2019 Joint Replacement Outcomes at UW Valley Medical Center with focus on infection
The Covid-19 pandemic delayed our annual review of outcomes but I have reviewed the data and compared it to expected results nationally. At the joint center at UW Valley Medical Center, we track our outcomes so we can reliably discuss with our patients our results and complications rather than quoting literature which may or may not reflect the results at a particular practice.
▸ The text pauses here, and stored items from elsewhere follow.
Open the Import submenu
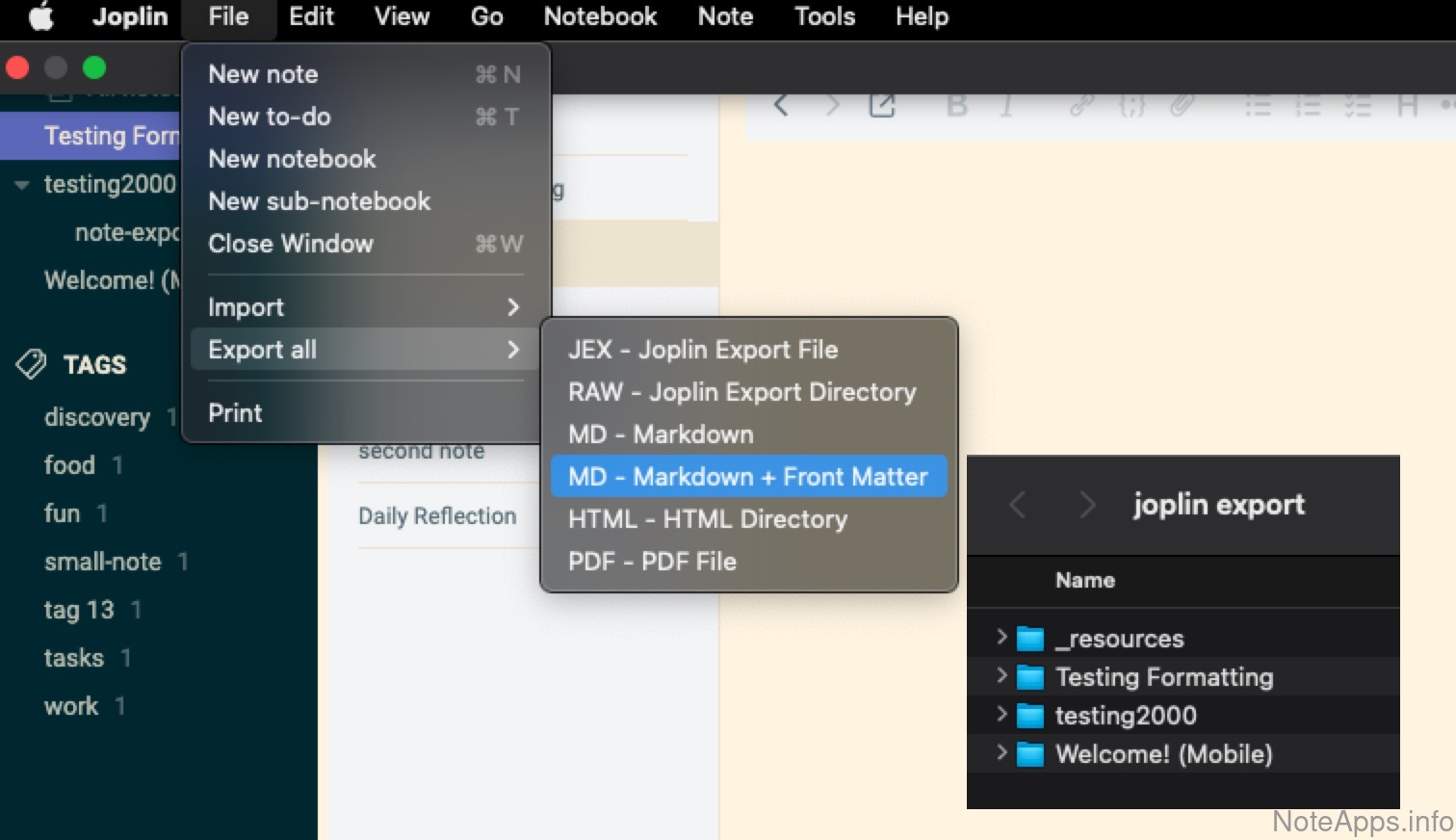This screenshot has height=840, width=1456. coord(361,307)
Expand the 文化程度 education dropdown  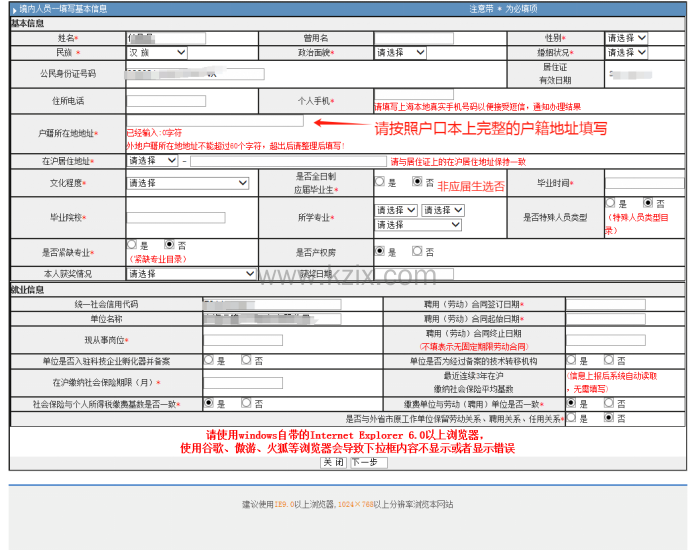(x=191, y=183)
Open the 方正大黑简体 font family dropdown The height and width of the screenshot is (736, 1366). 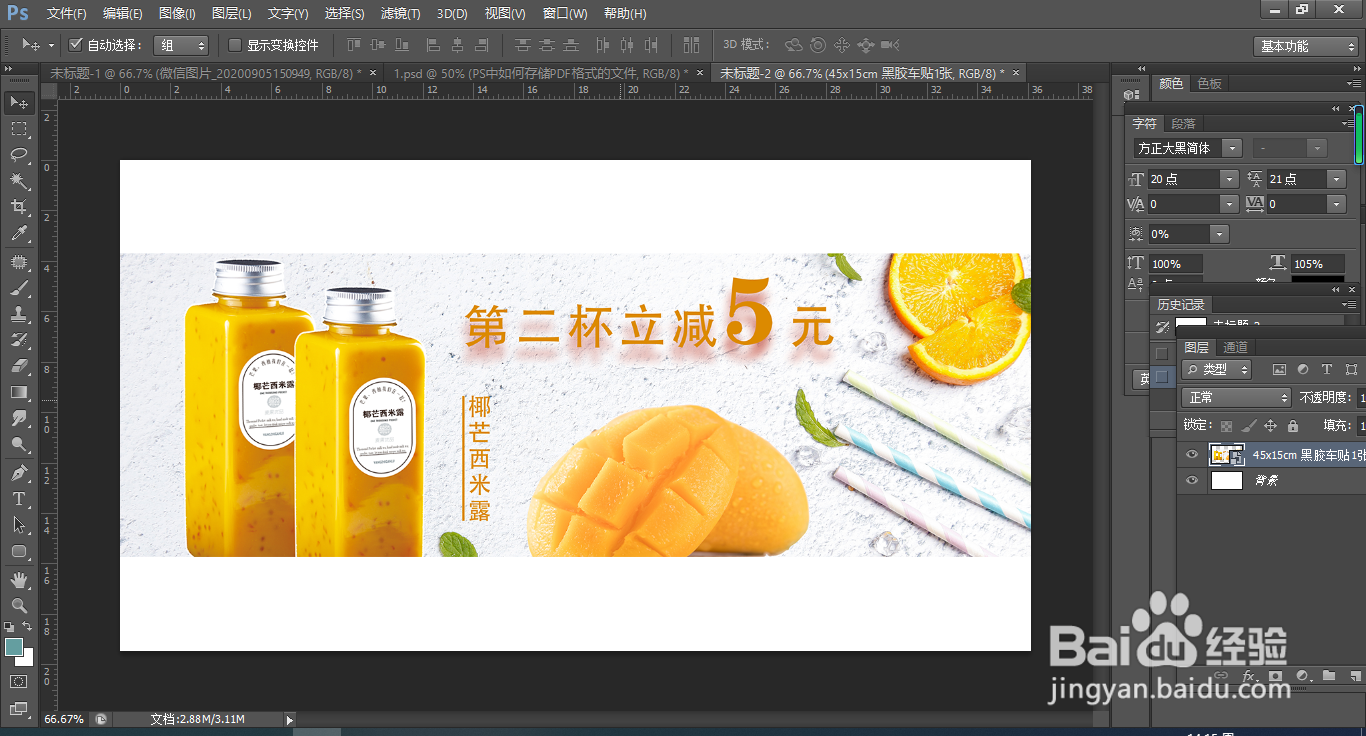[x=1232, y=148]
We then can compare our results against national norms or best practices to accomplish continual quality improvement.
Starting with total hip replacement (THR) our average length of stay (LOS) was 1.11 days, this compares favorably with the benchmark for the top 10% of hospitals nationally of 1.3 days and an average LOS of 1.7 days nationally. Our 30-day readmission rate (people who had to be readmitted after surgery within 30 days post-op.) was 1.46% which is significantly better than the expected result nationally. Our infection rate for THA was 0.42% which compares favorably to a national infection rate which ranges between 1-2%.
For total knee replacement (TKR) our average LOS was 1.2 days which compares favorably to the top 10% of hospitals average of 1.46 days and significantly better than the national average of 1.8 days. Our 30-day readmission rate was 1.8% which was less than half the expected rate nationally. Our infection rate was 0.6% which is substantially lower than the national average of 1-2%.
Reviewing the data indicates our patients go home sooner, have a lower rate of readmission, and lower infection rates than the top 10% of hospitals nationally. There are several keys to our good outcomes. First, we have a small group of joint replacement surgeons all of whom perform a high volume of joint replacements. Our pre and post-op pathways are standardized which minimize Covid variance. We have a very specific patient optimization program to prepare patients for their joint replacement.
In the March 2020 issue of the Journal of Arthroplasty Dr. Goswami and co-authors from the Rothman Institute in Philadelphia outlined the best practices intraoperatively and postoperatively to minimize the risk of infection. We have adopted these many years ago and utilize other strategies preoperatively to minimize the risk of infection. These include using chlorhexidine showers for 3 days prior to surgery, chlorhexidine wipes prior to surgery, iodine nasal swabs to minimize nasal contamination, preoperative IV antibiotics within 60 minutes of surgery, use of tranexamic acid to minimize blood loss, efficient use of operating room time to minimize wound exposure and specialized wound closure with silver-impregnated dressings. In special cases, we will use negative pressing wound dressings. All of these efforts when combined help us keep our infection rates low.
We appreciate all the patients who have trusted us with their care especially in these difficult Covid times.